I have shortened a couple of my brass bushings with no ill-effect. I actually used my lathe (note clean any sawdust up around it before doing this) to do this. I chucked up with enough pressure for it to stay in the lathe, but taking care not to deform the bushing. Turn the lathe on to about 300-400 rpms, and then used a file to bring it down. This also enabled me to put a bevel back on at the tip as well.

As always for any use of the lathe, always use a faceshield.


----------



## jw2170 (Jan 24, 2008)

Pat Warner shows an easy way to shorten the guide bushing in his DVD "The Versatile Router".

Bob and Rick, I believe, used mainly 1/4" material for their templates, so the bushing should be less than 1/4".


----------



## Mike (Nov 22, 2004)

This is why I suggest the Woodcraft PC style guide bushing kit which is designed for use with 1/4" template material. Both of the larger Oak Park/Lee Valley style bushing sets use 1/4" template material too.


----------



## jschaben (Jun 21, 2009)

jmoore65 said:


> I've setup some guides to trim the inside faces of the new jaws on my Workmate. I'd like them to mate tightly and right now their are some gaps. I'm using this as an opportunity to practice using the router to make mating edges.
> 
> However, the fence material I've used is 3/8 and the bushings are a bit taller than that (more like 1/2"). I'd prefer not to have to change fences - would I be losing any significant functionality if I shorten the bushings?
> 
> Thanks, Jim


Hi Jim - Won't hurt a thing. I have a couple sets of the Eagle America bushings which are .201 long. I use the bandsaw for shortening longer ones. Put a hole in a piece of 1/4" MDF, or, better yet, a piece of 5.2 mm plywood to put the barrel through. Set the bandsaw fence so that you can use the MDF/plywood for the blade guide and slide it through. Will likely want a little deburring when you're done.


----------



## Drew Eckhardt (Aug 2, 2008)

jmoore65 said:


> I've setup some guides to trim the inside faces of the new jaws on my Workmate. I'd like them to mate tightly and right now their are some gaps. I'm using this as an opportunity to practice using the router to make mating edges.
> 
> However, the fence material I've used is 3/8 and the bushings are a bit taller than that (more like 1/2"). I'd prefer not to have to change fences - would I be losing any significant functionality if I shorten the bushings?
> 
> ...


It's nice to be able to stack pieces when creating your master pattern.

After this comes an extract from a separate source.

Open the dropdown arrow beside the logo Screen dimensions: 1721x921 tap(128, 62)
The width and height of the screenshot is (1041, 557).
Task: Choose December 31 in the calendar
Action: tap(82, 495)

~1/4" of bushing lets you stack two pieces with 1/8" hardboard on top. A taller bushing lets you stack more.


----------



## jschaben (Jun 21, 2009)

Drew Eckhardt said:


> It's nice to be able to stack pieces when creating your master pattern.
> 
> ~1/4" of bushing lets you stack two pieces with 1/8" hardboard on top. A taller bushing lets you stack more.


That's true Drew - the tradeoff is, the longer the bushing the less depth of cut you have. Everythings a tradeoff:bad:


----------



## Phil P (Jul 25, 2010)

Hi Jim

Faced with this sort of a problem out on a job site I'd probably opt for adding a 1/8in 93mm) or 1/4in (6mm) thicjk MDF or plywood sub-base to the bottom of the router. saves having to butches stuff - and in any case I don't carry a bandsaw

Regards

Phil


----------